• Exercise description
Reproduce the material below verbatim, line for line, with no changes.

[start Task inputs]

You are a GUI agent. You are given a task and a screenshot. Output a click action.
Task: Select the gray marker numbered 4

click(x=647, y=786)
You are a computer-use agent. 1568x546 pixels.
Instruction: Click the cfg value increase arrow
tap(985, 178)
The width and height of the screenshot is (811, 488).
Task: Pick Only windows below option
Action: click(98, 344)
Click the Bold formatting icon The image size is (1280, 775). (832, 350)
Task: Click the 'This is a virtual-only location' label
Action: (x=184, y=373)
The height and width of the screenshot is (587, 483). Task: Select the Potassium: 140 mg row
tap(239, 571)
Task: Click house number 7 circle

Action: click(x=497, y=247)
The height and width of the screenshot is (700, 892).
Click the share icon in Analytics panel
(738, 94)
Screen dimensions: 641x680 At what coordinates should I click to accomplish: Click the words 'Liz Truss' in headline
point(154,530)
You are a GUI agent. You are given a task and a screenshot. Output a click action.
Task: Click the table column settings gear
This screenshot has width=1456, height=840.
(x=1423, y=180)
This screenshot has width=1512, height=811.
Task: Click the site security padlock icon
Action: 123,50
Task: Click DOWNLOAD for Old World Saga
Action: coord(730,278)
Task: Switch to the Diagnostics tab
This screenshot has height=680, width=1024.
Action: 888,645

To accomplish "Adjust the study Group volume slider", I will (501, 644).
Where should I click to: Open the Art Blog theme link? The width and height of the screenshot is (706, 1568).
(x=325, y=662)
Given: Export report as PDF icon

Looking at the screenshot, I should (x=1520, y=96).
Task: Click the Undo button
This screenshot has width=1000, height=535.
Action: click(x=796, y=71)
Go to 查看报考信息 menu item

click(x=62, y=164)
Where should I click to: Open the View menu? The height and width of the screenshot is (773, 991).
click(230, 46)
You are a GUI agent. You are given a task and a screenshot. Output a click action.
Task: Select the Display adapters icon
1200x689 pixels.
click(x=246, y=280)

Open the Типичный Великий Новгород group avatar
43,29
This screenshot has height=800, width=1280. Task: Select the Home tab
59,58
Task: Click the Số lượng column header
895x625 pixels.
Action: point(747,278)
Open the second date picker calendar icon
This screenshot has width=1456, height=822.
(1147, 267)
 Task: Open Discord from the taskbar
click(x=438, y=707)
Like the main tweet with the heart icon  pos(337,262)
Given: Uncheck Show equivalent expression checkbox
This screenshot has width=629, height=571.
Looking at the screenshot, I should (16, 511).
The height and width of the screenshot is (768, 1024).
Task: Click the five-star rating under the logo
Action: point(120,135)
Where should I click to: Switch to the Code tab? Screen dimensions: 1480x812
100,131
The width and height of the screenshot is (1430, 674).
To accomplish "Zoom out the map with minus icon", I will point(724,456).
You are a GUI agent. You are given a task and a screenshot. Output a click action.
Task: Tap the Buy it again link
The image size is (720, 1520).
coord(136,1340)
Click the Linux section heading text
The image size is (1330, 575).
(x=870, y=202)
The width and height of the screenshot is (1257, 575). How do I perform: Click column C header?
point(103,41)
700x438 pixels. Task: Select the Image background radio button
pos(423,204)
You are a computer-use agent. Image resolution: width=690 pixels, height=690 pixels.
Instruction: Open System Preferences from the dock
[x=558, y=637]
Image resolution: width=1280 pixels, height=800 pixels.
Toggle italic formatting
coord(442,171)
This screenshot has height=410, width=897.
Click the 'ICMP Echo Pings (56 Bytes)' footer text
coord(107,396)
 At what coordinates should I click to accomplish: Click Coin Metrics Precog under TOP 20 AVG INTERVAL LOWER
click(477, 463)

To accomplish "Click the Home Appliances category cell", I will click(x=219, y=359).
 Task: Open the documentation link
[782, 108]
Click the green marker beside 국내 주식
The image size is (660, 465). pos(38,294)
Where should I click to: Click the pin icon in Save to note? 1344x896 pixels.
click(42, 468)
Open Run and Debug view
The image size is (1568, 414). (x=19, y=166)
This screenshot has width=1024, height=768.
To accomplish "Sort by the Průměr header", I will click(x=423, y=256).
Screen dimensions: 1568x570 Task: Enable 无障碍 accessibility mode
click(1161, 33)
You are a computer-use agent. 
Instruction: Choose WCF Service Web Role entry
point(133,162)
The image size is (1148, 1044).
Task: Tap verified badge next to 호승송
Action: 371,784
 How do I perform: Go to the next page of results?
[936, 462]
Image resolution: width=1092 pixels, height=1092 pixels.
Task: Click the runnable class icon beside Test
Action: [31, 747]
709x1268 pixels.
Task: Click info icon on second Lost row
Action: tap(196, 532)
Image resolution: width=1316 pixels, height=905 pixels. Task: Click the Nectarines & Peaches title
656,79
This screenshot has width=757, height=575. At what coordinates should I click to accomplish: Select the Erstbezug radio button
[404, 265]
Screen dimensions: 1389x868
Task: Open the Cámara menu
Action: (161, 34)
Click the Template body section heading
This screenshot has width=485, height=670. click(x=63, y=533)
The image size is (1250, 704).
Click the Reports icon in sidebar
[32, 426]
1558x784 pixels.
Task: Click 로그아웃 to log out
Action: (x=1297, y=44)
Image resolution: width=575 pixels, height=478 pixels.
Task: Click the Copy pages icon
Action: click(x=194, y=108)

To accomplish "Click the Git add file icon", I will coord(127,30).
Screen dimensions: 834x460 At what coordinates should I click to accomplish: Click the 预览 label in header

[end Task inputs]

• Task result
You are a GUI agent. You are given a task and a screenshot. Output a click action.
Task: Select the gray marker numbered 4

click(x=647, y=786)
You are a computer-use agent. 1568x546 pixels.
Instruction: Click the cfg value increase arrow
tap(985, 178)
The width and height of the screenshot is (811, 488).
Task: Pick Only windows below option
Action: click(98, 344)
Click the Bold formatting icon The image size is (1280, 775). (832, 350)
Task: Click the 'This is a virtual-only location' label
Action: (x=184, y=373)
The height and width of the screenshot is (587, 483). Task: Select the Potassium: 140 mg row
tap(239, 571)
Task: Click house number 7 circle

Action: click(x=497, y=247)
The height and width of the screenshot is (700, 892).
Click the share icon in Analytics panel
(738, 94)
Screen dimensions: 641x680 At what coordinates should I click to accomplish: Click the words 'Liz Truss' in headline
point(154,530)
You are a GUI agent. You are given a task and a screenshot. Output a click action.
Task: Click the table column settings gear
This screenshot has width=1456, height=840.
(x=1423, y=180)
This screenshot has width=1512, height=811.
Task: Click the site security padlock icon
Action: 123,50
Task: Click DOWNLOAD for Old World Saga
Action: coord(730,278)
Task: Switch to the Diagnostics tab
This screenshot has height=680, width=1024.
Action: 888,645

To accomplish "Adjust the study Group volume slider", I will (501, 644).
Where should I click to: Open the Art Blog theme link? The width and height of the screenshot is (706, 1568).
(x=325, y=662)
Given: Export report as PDF icon

Looking at the screenshot, I should (x=1520, y=96).
Task: Click the Undo button
This screenshot has width=1000, height=535.
Action: click(x=796, y=71)
Go to 查看报考信息 menu item

click(x=62, y=164)
Where should I click to: Open the View menu? The height and width of the screenshot is (773, 991).
click(230, 46)
You are a GUI agent. You are given a task and a screenshot. Output a click action.
Task: Select the Display adapters icon
1200x689 pixels.
click(x=246, y=280)

Open the Типичный Великий Новгород group avatar
43,29
This screenshot has height=800, width=1280. Task: Select the Home tab
59,58
Task: Click the Số lượng column header
895x625 pixels.
Action: point(747,278)
Open the second date picker calendar icon
This screenshot has width=1456, height=822.
(1147, 267)
 Task: Open Discord from the taskbar
click(x=438, y=707)
Like the main tweet with the heart icon  pos(337,262)
Given: Uncheck Show equivalent expression checkbox
This screenshot has width=629, height=571.
Looking at the screenshot, I should (16, 511).
The height and width of the screenshot is (768, 1024).
Task: Click the five-star rating under the logo
Action: point(120,135)
Where should I click to: Switch to the Code tab? Screen dimensions: 1480x812
100,131
The width and height of the screenshot is (1430, 674).
To accomplish "Zoom out the map with minus icon", I will point(724,456).
You are a GUI agent. You are given a task and a screenshot. Output a click action.
Task: Tap the Buy it again link
The image size is (720, 1520).
coord(136,1340)
Click the Linux section heading text
The image size is (1330, 575).
(x=870, y=202)
The width and height of the screenshot is (1257, 575). How do I perform: Click column C header?
point(103,41)
700x438 pixels. Task: Select the Image background radio button
pos(423,204)
You are a computer-use agent. Image resolution: width=690 pixels, height=690 pixels.
Instruction: Open System Preferences from the dock
[x=558, y=637]
Image resolution: width=1280 pixels, height=800 pixels.
Toggle italic formatting
coord(442,171)
This screenshot has height=410, width=897.
Click the 'ICMP Echo Pings (56 Bytes)' footer text
coord(107,396)
 At what coordinates should I click to accomplish: Click Coin Metrics Precog under TOP 20 AVG INTERVAL LOWER
click(477, 463)

To accomplish "Click the Home Appliances category cell", I will click(x=219, y=359).
 Task: Open the documentation link
[782, 108]
Click the green marker beside 국내 주식
The image size is (660, 465). pos(38,294)
Where should I click to: Click the pin icon in Save to note? 1344x896 pixels.
click(42, 468)
Open Run and Debug view
The image size is (1568, 414). (x=19, y=166)
This screenshot has width=1024, height=768.
To accomplish "Sort by the Průměr header", I will click(x=423, y=256).
Screen dimensions: 1568x570 Task: Enable 无障碍 accessibility mode
click(1161, 33)
You are a computer-use agent. 
Instruction: Choose WCF Service Web Role entry
point(133,162)
The image size is (1148, 1044).
Task: Tap verified badge next to 호승송
Action: 371,784
 How do I perform: Go to the next page of results?
[936, 462]
Image resolution: width=1092 pixels, height=1092 pixels.
Task: Click the runnable class icon beside Test
Action: [31, 747]
709x1268 pixels.
Task: Click info icon on second Lost row
Action: tap(196, 532)
Image resolution: width=1316 pixels, height=905 pixels. Task: Click the Nectarines & Peaches title
656,79
This screenshot has width=757, height=575. At what coordinates should I click to accomplish: Select the Erstbezug radio button
[404, 265]
Screen dimensions: 1389x868
Task: Open the Cámara menu
Action: (161, 34)
Click the Template body section heading
This screenshot has width=485, height=670. click(x=63, y=533)
The image size is (1250, 704).
Click the Reports icon in sidebar
[32, 426]
1558x784 pixels.
Task: Click 로그아웃 to log out
Action: (x=1297, y=44)
Image resolution: width=575 pixels, height=478 pixels.
Task: Click the Copy pages icon
Action: click(x=194, y=108)

To accomplish "Click the Git add file icon", I will coord(127,30).
Screen dimensions: 834x460 At what coordinates should I click to accomplish: Click the 预览 label in header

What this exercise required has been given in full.